[What is being asked]:
Leave out every picture, and return exactly the lines from the line containing "Task: Click the User ID input field" through the end of the records below, both inclusive.

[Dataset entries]
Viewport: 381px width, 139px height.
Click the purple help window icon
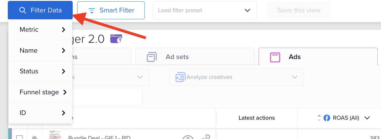[x=116, y=39]
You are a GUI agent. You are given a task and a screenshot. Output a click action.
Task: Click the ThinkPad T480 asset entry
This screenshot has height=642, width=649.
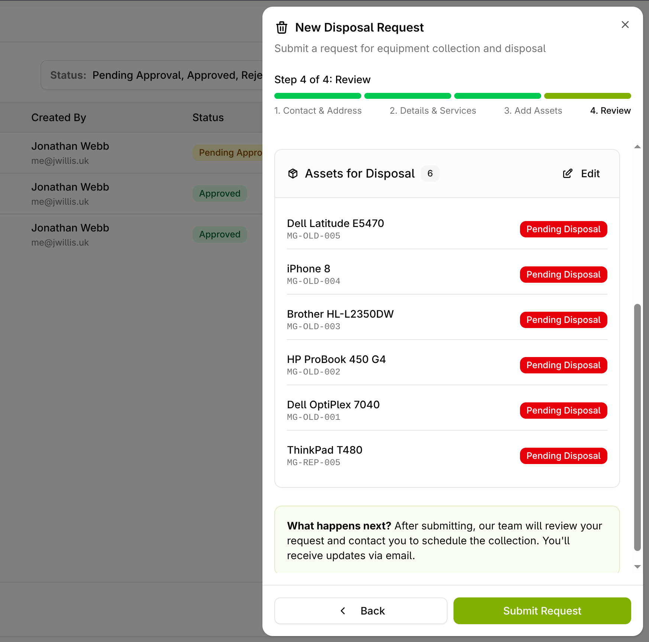point(325,455)
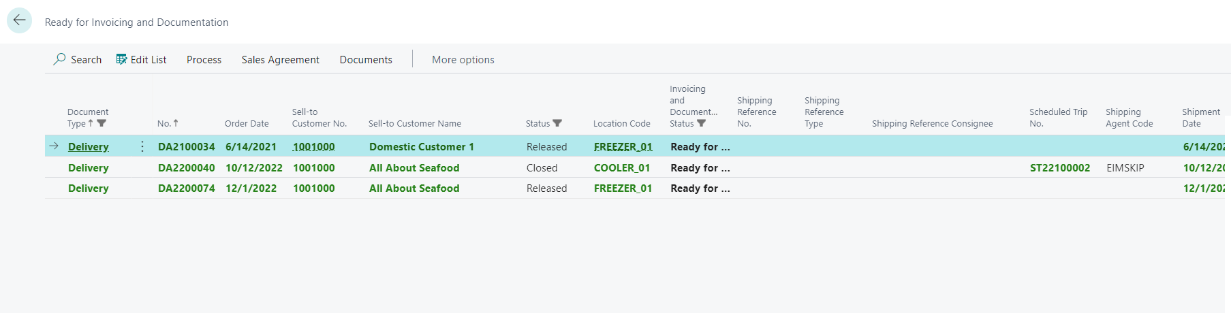Click customer number 1001000 in the first row

(x=313, y=147)
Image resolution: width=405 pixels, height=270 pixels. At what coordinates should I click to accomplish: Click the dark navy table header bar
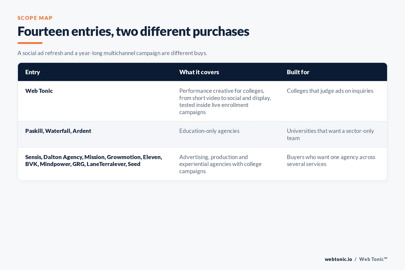pyautogui.click(x=203, y=72)
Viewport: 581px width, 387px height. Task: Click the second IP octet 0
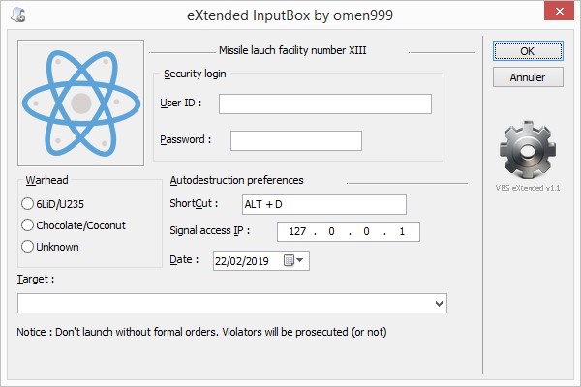tap(331, 232)
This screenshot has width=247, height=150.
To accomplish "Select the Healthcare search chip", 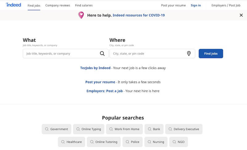I will (72, 142).
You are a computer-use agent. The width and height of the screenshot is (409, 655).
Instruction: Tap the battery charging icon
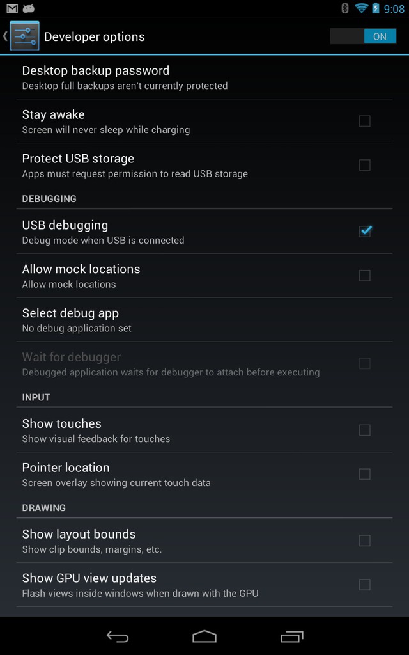point(376,8)
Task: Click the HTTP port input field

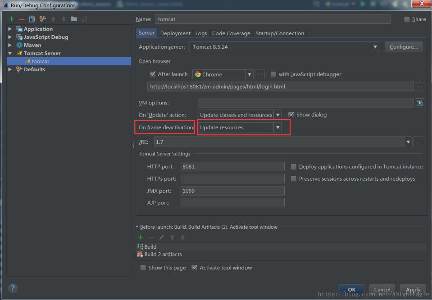Action: pyautogui.click(x=232, y=167)
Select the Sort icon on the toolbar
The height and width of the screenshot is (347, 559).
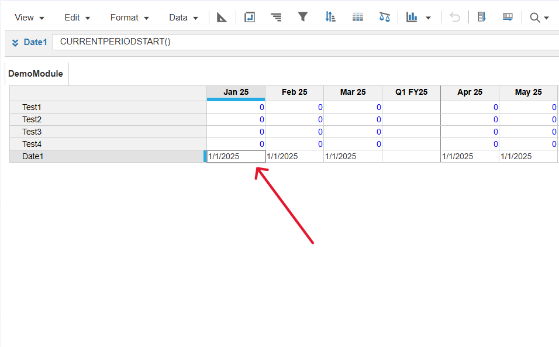330,16
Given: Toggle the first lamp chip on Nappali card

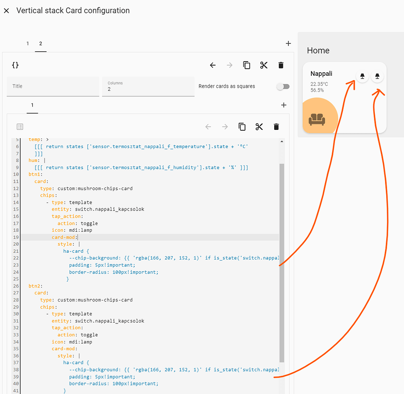Looking at the screenshot, I should tap(362, 76).
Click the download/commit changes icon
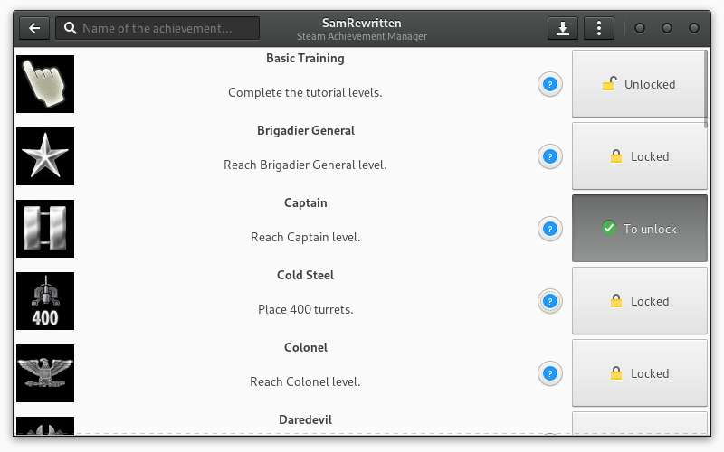 (x=562, y=28)
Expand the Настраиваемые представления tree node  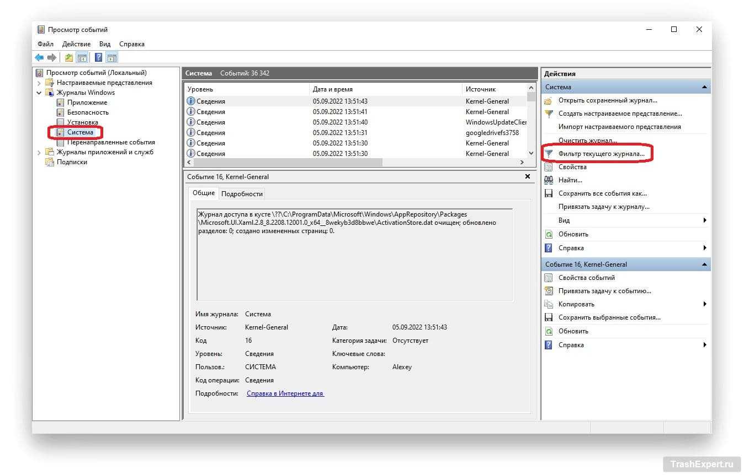click(x=39, y=83)
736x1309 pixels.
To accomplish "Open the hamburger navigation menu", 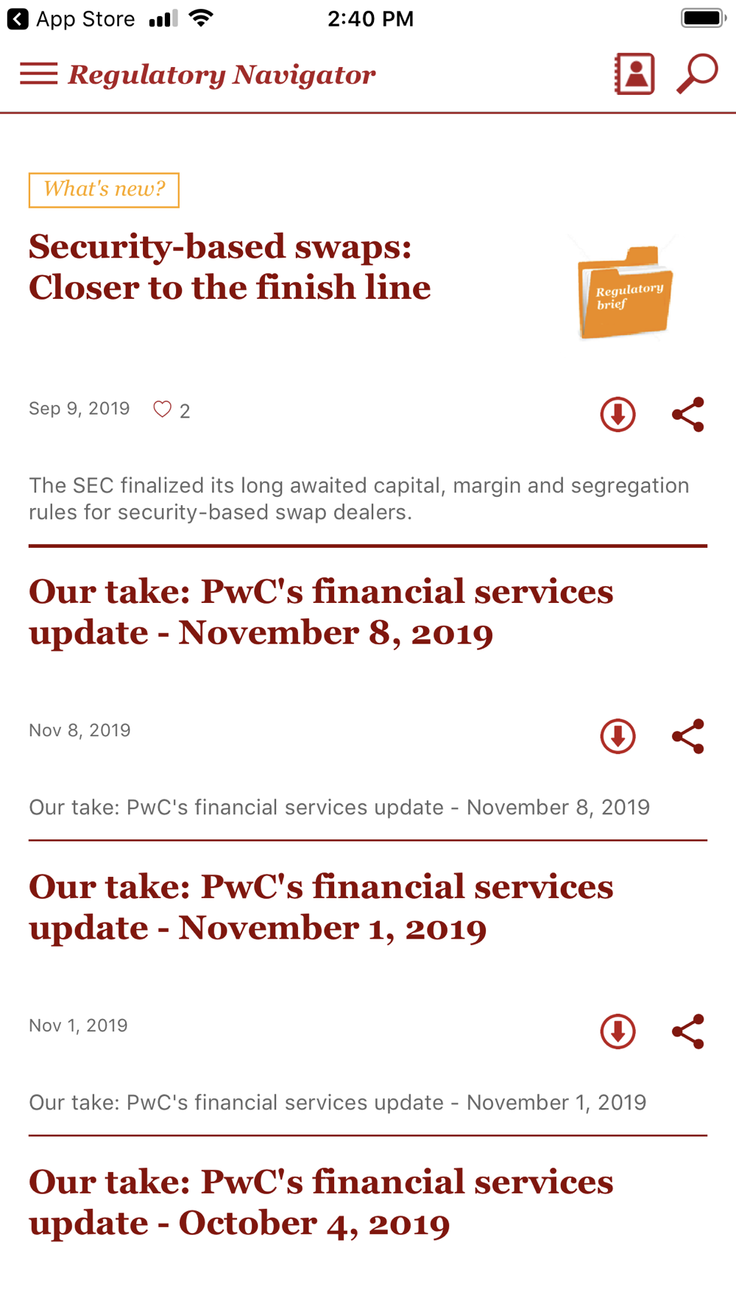I will [x=38, y=74].
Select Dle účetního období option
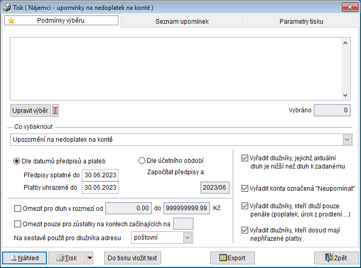The image size is (361, 268). click(x=142, y=161)
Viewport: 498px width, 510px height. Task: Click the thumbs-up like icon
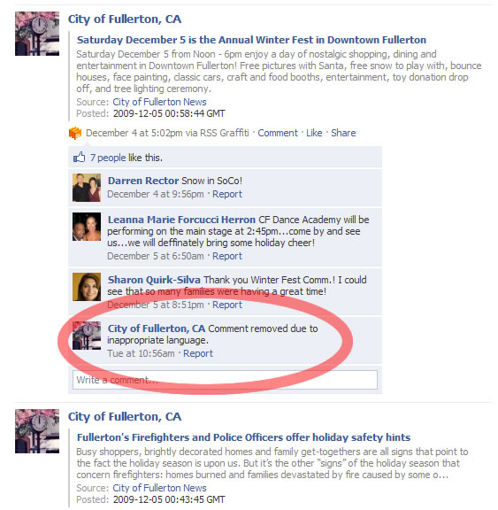[x=79, y=157]
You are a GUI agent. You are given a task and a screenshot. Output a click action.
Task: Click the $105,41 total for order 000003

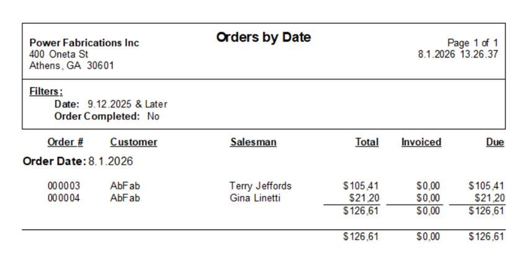[x=361, y=186]
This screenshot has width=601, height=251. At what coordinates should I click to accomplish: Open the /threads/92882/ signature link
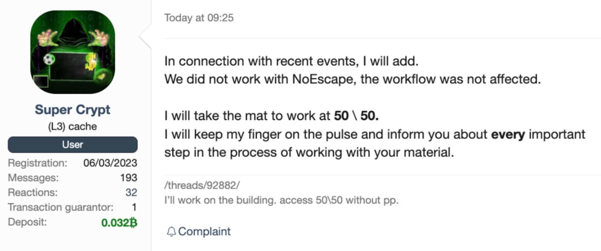202,185
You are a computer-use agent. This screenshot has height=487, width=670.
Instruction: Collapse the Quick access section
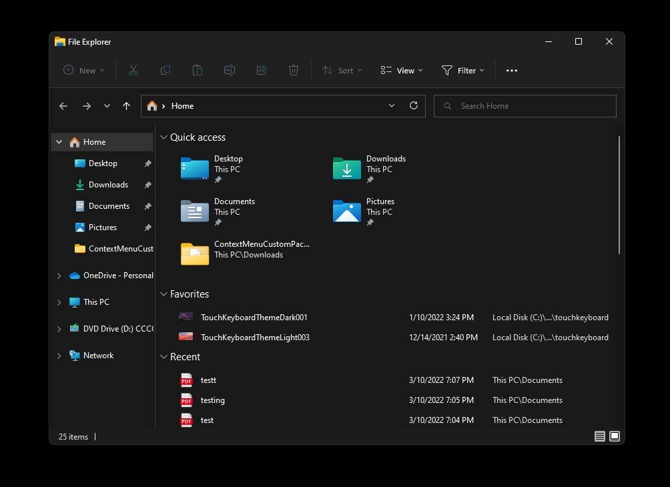coord(164,137)
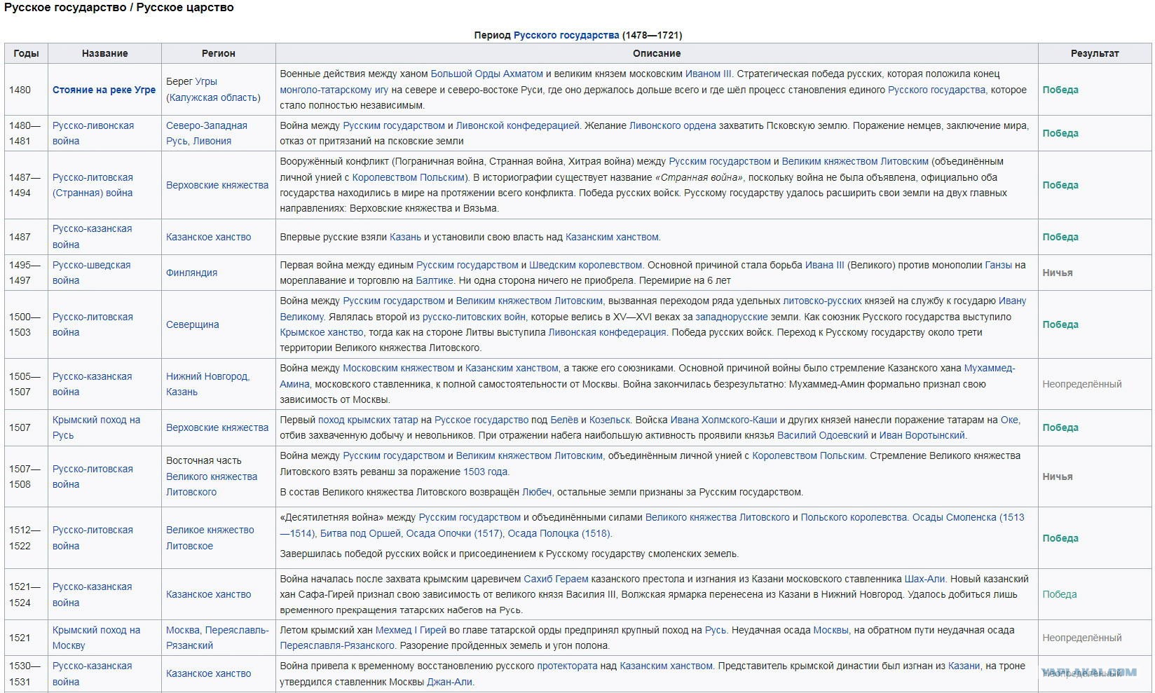Open the Стояние на реке Угре link
This screenshot has height=693, width=1155.
coord(104,90)
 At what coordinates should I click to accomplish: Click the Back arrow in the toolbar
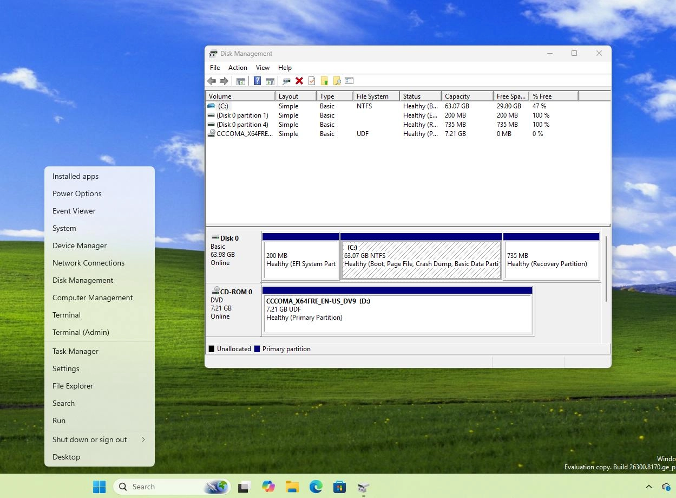(212, 81)
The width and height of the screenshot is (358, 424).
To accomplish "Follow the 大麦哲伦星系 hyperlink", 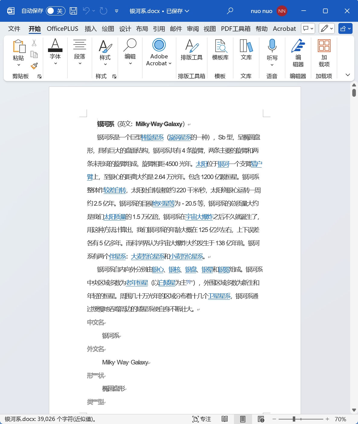I will [148, 256].
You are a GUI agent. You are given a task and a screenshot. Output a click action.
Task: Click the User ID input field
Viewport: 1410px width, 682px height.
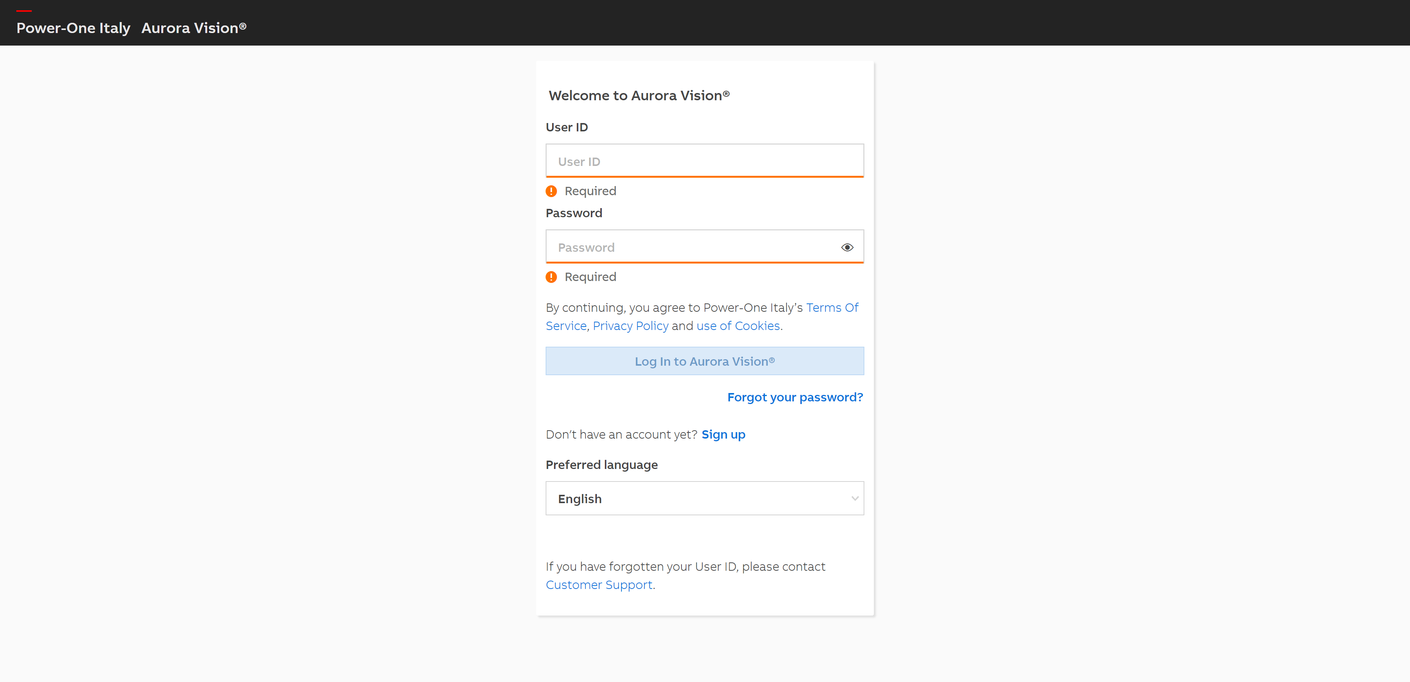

[Result below]:
Task: Click the User ID input field
Viewport: 1410px width, 682px height.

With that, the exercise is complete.